[WORKING DATA]

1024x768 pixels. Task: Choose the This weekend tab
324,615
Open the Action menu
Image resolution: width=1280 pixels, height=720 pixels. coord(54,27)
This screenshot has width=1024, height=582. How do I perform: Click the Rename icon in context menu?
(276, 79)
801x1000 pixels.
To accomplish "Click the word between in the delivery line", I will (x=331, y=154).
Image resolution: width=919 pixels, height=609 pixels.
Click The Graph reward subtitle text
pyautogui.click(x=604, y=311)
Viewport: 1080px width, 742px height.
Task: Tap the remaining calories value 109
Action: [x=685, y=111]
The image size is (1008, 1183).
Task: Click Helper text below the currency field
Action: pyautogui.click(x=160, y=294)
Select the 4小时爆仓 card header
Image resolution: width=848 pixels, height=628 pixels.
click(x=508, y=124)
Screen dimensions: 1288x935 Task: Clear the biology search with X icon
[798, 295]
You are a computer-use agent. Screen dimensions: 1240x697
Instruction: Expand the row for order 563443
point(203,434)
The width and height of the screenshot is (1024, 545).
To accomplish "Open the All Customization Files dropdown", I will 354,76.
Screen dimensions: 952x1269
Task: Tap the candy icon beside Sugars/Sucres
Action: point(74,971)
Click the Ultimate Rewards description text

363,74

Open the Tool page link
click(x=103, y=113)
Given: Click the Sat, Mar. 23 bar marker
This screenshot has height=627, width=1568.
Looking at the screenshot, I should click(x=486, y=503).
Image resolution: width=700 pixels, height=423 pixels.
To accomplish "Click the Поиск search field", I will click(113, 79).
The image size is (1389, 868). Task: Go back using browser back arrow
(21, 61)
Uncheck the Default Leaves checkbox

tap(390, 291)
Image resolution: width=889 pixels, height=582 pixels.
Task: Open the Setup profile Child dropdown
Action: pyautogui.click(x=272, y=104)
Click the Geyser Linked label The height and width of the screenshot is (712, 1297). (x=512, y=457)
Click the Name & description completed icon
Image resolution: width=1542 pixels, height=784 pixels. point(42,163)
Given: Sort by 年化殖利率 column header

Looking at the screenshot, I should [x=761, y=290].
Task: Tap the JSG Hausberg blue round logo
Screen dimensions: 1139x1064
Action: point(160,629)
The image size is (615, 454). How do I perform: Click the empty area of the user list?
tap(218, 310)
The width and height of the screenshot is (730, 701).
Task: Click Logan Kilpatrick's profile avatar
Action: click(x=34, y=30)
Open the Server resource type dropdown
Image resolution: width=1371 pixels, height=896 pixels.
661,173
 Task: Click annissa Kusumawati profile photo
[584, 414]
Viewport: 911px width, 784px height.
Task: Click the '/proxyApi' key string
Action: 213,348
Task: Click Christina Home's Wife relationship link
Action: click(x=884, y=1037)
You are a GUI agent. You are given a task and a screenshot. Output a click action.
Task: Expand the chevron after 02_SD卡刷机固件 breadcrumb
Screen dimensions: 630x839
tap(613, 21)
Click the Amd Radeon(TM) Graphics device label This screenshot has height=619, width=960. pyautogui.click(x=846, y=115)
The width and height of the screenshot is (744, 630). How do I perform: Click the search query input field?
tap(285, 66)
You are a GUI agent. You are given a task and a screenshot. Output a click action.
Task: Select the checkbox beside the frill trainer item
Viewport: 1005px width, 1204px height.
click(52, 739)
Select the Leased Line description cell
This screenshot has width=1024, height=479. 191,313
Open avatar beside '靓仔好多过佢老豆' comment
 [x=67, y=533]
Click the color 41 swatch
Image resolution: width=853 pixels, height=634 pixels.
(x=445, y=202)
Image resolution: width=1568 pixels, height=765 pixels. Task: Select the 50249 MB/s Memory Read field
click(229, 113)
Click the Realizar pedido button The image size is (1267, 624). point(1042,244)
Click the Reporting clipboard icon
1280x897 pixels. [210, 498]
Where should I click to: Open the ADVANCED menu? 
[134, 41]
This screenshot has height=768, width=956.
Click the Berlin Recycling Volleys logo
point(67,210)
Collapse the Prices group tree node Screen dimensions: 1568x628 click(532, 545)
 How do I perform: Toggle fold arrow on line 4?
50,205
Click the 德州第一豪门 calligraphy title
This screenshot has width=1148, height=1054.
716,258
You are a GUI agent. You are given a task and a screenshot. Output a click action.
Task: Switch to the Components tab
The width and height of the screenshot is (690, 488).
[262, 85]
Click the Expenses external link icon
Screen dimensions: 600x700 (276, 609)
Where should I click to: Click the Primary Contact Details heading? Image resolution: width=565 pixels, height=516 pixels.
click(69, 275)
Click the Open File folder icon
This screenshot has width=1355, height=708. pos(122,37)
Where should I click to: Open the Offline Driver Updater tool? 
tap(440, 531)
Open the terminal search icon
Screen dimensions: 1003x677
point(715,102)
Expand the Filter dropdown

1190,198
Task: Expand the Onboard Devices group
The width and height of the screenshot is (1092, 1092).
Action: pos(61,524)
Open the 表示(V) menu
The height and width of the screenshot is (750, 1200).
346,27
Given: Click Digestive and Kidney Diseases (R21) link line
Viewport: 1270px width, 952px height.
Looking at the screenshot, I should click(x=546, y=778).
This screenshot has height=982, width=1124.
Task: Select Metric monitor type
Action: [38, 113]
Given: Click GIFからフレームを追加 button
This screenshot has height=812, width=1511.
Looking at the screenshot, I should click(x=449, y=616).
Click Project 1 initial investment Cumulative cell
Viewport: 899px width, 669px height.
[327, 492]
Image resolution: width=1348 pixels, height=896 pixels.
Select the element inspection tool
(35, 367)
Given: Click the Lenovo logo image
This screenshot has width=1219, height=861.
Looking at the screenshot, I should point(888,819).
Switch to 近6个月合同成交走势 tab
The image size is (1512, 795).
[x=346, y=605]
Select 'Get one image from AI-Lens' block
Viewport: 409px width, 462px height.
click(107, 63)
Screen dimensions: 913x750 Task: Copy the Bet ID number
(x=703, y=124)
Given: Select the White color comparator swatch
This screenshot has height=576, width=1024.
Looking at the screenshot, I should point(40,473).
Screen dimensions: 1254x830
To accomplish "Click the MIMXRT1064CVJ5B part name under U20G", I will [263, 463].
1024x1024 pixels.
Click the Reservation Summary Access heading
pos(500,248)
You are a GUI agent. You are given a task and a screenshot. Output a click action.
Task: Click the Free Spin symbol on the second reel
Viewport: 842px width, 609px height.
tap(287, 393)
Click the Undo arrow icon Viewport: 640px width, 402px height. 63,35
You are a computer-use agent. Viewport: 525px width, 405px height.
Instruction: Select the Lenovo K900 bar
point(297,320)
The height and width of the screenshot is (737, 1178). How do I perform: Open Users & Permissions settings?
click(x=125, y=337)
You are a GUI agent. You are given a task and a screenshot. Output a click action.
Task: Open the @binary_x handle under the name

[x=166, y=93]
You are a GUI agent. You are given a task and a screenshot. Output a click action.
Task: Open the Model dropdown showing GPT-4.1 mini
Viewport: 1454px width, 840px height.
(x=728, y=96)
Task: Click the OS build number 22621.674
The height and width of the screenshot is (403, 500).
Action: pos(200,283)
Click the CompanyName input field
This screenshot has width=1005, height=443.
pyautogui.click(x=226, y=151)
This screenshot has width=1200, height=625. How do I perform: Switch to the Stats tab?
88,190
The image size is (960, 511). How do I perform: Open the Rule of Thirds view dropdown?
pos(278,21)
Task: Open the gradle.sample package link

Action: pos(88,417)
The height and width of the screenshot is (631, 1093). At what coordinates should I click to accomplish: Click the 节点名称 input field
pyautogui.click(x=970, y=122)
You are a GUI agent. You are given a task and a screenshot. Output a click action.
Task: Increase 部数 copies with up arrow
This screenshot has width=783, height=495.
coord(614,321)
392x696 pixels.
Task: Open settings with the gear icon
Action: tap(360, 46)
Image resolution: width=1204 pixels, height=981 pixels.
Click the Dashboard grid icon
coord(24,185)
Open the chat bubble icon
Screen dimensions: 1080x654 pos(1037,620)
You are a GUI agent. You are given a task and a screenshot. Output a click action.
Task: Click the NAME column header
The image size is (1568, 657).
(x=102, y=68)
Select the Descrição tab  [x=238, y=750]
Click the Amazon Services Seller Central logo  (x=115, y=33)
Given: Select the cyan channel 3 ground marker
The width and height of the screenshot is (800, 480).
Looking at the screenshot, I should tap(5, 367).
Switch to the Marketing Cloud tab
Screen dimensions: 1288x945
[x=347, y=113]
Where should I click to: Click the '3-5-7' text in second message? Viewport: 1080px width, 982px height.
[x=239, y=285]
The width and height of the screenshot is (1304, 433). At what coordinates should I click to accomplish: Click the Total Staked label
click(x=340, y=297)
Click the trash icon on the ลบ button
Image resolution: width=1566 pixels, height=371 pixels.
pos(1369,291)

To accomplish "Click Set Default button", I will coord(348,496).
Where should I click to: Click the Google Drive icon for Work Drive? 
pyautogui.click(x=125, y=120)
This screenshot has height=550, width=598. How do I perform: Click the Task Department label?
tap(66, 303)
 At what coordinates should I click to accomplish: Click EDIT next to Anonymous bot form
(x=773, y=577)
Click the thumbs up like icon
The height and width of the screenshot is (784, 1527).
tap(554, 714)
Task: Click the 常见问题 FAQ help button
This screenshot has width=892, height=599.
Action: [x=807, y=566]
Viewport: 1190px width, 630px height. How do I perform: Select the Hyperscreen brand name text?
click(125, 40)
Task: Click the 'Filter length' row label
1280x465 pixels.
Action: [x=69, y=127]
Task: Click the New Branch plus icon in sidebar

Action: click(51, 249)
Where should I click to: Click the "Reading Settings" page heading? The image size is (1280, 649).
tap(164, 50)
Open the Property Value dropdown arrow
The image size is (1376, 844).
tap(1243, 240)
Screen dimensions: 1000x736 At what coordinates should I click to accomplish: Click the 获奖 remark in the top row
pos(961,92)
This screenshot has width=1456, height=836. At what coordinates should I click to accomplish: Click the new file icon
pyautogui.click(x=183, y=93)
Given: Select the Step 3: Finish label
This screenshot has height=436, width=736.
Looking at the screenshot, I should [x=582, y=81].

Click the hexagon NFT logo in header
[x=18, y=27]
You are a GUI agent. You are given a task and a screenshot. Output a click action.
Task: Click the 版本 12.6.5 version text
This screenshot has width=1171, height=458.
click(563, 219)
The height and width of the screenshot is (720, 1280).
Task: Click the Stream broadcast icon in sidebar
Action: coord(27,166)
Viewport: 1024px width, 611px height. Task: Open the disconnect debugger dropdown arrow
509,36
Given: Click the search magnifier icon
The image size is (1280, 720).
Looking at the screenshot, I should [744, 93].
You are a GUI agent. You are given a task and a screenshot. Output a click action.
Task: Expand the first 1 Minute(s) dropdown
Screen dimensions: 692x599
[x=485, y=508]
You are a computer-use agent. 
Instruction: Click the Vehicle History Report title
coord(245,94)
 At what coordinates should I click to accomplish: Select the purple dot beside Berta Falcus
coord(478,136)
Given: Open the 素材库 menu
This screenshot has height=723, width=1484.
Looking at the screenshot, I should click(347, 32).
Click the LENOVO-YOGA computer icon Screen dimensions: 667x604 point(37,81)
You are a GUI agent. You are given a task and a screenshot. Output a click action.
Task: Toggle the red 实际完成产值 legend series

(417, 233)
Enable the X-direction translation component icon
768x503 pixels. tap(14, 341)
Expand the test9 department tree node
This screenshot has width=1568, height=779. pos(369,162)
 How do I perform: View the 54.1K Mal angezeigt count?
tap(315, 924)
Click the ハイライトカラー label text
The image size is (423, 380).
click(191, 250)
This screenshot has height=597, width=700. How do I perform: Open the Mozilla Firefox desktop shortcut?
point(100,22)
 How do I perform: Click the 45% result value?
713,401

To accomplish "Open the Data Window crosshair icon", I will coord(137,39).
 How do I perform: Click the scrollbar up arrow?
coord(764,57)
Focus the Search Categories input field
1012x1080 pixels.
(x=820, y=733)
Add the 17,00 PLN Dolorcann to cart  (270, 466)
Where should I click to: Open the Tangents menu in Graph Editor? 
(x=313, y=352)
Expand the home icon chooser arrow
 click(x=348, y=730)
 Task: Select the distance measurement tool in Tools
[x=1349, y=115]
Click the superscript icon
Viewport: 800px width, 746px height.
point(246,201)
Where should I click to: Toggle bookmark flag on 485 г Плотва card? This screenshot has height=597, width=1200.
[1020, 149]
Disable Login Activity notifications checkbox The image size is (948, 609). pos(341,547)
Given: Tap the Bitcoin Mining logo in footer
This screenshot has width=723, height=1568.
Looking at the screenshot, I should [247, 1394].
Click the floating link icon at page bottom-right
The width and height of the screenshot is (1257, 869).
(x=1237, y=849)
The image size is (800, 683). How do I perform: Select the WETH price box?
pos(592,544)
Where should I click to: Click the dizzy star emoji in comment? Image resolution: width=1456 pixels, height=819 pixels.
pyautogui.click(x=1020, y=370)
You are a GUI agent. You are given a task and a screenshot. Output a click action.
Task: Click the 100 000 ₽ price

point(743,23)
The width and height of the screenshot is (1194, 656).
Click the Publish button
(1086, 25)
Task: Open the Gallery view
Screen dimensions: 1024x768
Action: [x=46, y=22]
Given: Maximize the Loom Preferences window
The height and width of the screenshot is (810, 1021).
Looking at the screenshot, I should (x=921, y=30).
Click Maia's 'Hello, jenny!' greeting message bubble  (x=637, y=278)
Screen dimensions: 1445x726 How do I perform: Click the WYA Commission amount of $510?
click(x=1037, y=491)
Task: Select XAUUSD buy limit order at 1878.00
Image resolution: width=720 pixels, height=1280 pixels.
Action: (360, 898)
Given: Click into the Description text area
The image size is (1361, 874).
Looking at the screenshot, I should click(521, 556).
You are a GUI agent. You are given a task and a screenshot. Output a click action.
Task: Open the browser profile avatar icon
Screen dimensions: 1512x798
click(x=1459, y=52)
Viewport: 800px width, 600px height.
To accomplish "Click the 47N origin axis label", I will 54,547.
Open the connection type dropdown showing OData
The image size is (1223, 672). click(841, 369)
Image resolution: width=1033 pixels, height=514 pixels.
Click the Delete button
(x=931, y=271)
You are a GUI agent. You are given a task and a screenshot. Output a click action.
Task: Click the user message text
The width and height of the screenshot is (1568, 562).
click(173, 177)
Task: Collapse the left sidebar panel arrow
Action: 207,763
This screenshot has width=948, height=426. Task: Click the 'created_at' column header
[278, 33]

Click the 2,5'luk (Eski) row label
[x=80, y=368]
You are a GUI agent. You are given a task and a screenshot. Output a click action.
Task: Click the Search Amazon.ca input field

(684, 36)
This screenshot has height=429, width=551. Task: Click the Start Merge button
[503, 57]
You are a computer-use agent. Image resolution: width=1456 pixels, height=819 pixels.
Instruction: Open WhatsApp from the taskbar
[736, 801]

[/WORKING DATA]

INSTRUCTIONS TO FOLLOW:
Begin with the first line of the data above and, please, print each line exactly until you have printed the line containing "Image resolution: width=919"; print nothing else.

SOLVED PROBLEM:
1024x768 pixels. Task: Choose the This weekend tab
324,615
Open the Action menu
Image resolution: width=1280 pixels, height=720 pixels. coord(54,27)
This screenshot has width=1024, height=582. How do I perform: Click the Rename icon in context menu?
(276, 79)
801x1000 pixels.
To accomplish "Click the word between in the delivery line", I will (x=331, y=154).
Image resolution: width=919 pixels, height=609 pixels.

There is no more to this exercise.